Hackers Jailbreak T2 Security Chip Used In Macs Using Unpatchable Flaw
Security researchers claim that they have successfully jailbroken the T2 security chip used in MacBooks, iMacs, Mac Pro, and Mac mini. The jailbreak was made successful by utilizing two exploits that were previously created for iPhones.
T2 security chips are co-processors included in Macs and contain a Secure Enclave Processor which protects sensitive data and parts of the operating system including passwords, Touch ID authentication data, secure boot, and even storage encryption. The chip is also used for hardware video acceleration, especially for encrypted video streams such as 4K Netflix playback. iPhone exploits, which include checkm8 and blackbird, can be used to gain full control of the Macs, modify encrypted data, or access critical functions of the operating system without any restrictions. The flaw has been tested and verified to be working by many security researchers.
The jailbreak works by connecting to a Mac via a USB-C cable and running checkra1n version 0.11.0 during the Mac's boot process. This allows the user to enter the Device Firmware Update (DFU) without authentication via the debugging interface in the T2 security chip. As per Belgian security firm ironPeak, it is possible to create a USB-C cable that can automate this process and exploit any Mac during boot.
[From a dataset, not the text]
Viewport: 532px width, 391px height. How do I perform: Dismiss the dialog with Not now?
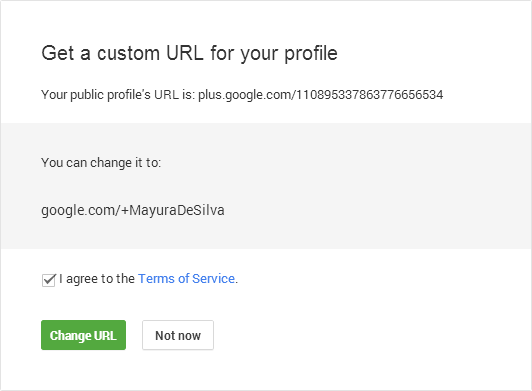pyautogui.click(x=178, y=335)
Once hackers gain root access to the T2 chip, they can theoretically access encrypted data and even access passwords.
Of course, hackers need physical access to the Mac to gain access to it. In most scenarios, users would be safe, but this opens up space for Macs to be stolen and resold in the used market. The hack would also allow law enforcement agencies to gain access to Macs which would previously be locked out because of the T2 security chip.
At the time of writing, Apple has not acknowledged this issue publicly. It is also being considered that the flaw cannot be patched via a software update, but we will let Apple make the final call on that. For those who feel that their Mac has been tampered with, they can reinstall BridgeOS on the T2 chip on their Mac using the Apple Configurator app.